What they did next: Already a notable director for his microbudget features like Chop Shop, Bahrani followed up this Herzog-narrated short with even more hi-profile projects, directing the likes of Andrew Garfield, Michael Shannon and Michael B. Jordan in the feature films 99 Homes and Fahrenheit 451. Bahrani’s latest, White Tiger, has recently hit Netflix and, for his next project, he’s set to direct an adaptation of Aravind Adiga’s novel Amnesty for Netflix.



dir. Jérémy Clapin

What we said: Clapin has improved his technique from (prior work), Skhizein is a huge leap forward for the French animator in regards to design, background detail, and character movement…Clapin takes the film and its character in a direction far different than I expected, and really caused me to reevaluate my initial impressions afterwards.

What they did next: A real favorite of the 2009 festival circuit, Skhizein heralded an exciting future for Clapin. He followed that short with another in 2012 – Palmipédarium – before his debut feature J’ai perdu mon corps (I Lost My Body) became the first animated feature to win the top prize at Critics’ Week since its launch in 1962. Picked up for worldwide distribution by Netflix, the film was also nominated for Best Animated Feature at the 2020 Oscars. 



dir. Blu

What we said: Often an old story makes a splash when it’s told in a new way, given new context, or played out on a larger scale. Muto does all of these. Here, the familiar morph animation takes on a new face where characters animate across the real-life streets and buildings of Buenos Aires.

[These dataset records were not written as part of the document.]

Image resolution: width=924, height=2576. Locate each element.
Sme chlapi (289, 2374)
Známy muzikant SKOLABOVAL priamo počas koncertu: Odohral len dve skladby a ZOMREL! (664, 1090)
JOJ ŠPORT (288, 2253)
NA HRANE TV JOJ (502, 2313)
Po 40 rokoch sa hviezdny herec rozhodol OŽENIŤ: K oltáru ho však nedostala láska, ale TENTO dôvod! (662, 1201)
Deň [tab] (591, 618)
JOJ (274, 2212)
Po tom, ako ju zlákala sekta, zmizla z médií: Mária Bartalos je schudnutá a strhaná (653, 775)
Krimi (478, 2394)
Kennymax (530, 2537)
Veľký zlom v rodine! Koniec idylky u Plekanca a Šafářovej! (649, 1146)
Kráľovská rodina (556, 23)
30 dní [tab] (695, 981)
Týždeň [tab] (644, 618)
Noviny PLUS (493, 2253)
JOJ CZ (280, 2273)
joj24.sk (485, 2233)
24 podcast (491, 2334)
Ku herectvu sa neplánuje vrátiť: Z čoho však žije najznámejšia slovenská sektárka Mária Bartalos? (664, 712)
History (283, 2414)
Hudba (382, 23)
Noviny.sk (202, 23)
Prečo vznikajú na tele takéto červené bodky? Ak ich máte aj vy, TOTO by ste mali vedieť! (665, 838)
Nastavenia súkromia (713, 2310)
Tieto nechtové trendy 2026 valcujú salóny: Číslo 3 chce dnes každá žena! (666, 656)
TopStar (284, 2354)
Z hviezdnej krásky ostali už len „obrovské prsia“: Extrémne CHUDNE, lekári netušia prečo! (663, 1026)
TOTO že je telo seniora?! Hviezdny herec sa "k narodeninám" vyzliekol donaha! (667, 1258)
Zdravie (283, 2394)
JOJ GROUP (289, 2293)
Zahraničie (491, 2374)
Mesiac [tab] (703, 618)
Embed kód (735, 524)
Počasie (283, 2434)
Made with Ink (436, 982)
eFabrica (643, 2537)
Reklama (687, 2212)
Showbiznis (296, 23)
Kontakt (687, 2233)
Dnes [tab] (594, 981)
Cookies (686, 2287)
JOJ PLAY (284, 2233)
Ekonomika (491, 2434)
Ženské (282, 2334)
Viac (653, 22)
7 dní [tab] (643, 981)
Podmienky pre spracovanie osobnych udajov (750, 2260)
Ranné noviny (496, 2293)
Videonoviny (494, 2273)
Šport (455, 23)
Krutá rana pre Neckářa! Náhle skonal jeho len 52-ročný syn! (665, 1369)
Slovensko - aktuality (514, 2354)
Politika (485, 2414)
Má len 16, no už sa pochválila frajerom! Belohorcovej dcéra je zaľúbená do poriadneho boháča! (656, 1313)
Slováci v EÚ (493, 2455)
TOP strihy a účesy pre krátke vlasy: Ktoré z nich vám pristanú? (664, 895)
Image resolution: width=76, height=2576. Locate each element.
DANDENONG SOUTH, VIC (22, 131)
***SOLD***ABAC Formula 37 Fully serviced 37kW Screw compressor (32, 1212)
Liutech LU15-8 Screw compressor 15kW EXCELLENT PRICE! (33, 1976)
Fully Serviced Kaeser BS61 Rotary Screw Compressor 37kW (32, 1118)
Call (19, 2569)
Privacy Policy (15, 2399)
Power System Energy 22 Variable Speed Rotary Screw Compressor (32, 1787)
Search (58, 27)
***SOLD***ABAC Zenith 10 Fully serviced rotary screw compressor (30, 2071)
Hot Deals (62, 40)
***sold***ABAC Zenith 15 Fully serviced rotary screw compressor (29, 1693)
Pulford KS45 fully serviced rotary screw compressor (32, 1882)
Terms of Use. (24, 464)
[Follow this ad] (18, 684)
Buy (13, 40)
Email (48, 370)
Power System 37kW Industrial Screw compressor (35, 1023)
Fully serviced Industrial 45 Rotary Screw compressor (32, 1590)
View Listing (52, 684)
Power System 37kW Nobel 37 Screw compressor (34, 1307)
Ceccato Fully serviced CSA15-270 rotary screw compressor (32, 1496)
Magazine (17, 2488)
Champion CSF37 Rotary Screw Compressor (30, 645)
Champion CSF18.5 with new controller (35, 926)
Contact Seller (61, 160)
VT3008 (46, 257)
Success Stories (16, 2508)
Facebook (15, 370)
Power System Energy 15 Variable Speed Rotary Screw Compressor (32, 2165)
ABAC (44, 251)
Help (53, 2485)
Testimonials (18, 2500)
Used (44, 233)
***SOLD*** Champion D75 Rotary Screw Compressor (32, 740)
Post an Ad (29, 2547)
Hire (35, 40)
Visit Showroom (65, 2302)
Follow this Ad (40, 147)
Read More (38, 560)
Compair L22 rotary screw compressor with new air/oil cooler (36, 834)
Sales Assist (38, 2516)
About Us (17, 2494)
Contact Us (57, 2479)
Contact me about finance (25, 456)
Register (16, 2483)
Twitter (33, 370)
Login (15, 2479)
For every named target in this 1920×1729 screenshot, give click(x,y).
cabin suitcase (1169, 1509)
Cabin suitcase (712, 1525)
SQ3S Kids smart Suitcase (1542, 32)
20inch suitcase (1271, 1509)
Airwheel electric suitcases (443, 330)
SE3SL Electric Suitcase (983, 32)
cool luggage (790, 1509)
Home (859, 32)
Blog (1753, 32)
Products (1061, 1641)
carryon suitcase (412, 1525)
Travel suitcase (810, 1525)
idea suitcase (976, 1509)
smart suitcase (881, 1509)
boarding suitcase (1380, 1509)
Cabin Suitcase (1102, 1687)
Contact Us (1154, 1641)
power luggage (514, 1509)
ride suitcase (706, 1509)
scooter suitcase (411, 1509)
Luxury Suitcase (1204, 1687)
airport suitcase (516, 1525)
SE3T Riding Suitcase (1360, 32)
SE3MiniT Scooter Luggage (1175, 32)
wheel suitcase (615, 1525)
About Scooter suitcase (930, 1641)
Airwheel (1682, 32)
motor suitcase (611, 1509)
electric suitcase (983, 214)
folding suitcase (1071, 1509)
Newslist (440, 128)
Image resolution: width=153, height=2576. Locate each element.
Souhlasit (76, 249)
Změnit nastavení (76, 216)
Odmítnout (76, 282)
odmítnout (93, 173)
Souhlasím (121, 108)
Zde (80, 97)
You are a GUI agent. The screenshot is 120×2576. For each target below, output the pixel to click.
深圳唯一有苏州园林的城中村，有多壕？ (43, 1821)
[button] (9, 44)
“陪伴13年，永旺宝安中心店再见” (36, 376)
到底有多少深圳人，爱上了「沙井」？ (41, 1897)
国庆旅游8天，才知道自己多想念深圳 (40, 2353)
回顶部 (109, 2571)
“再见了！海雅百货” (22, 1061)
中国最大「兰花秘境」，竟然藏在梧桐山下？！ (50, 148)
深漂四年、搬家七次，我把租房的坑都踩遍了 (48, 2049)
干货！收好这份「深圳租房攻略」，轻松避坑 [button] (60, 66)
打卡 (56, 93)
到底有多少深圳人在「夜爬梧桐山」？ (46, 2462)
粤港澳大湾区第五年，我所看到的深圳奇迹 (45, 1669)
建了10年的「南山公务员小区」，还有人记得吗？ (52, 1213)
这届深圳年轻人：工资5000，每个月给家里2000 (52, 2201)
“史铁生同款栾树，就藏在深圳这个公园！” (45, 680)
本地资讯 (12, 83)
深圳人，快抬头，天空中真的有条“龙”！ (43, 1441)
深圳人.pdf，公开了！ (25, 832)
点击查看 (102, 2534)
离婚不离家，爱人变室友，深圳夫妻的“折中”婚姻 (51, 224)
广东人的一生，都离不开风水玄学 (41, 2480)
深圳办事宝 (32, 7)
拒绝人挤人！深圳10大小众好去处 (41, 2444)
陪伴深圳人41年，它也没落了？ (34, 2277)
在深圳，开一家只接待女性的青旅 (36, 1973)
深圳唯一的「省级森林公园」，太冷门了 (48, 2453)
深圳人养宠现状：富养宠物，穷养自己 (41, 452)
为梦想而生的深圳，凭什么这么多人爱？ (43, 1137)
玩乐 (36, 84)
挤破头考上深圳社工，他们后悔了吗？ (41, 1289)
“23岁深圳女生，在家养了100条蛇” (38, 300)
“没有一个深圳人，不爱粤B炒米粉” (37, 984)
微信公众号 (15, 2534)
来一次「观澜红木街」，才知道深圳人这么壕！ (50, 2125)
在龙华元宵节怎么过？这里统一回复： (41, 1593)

What they did next: Blu has continued to be a much-in-demand street artist mixing guerilla work with hi-profile commissions in several European countries. A collection of his work, in book-form, was released in 2018.



dir. Trevor Sands

What we said: Inside feels both fresh and familiar…it has an eight-minute story to tell and does it in eight minutes—that’s a pleasure after watching so many eight-minute stories told in ninety.

What they did next: Describing Inside as his “director’s showcase short”, over the last decade or so since we featured Sands, he’s been busy working as a writer, adapting big sci-fi novels to the screen. He’s also sold two original screenplays and continues to work as a director.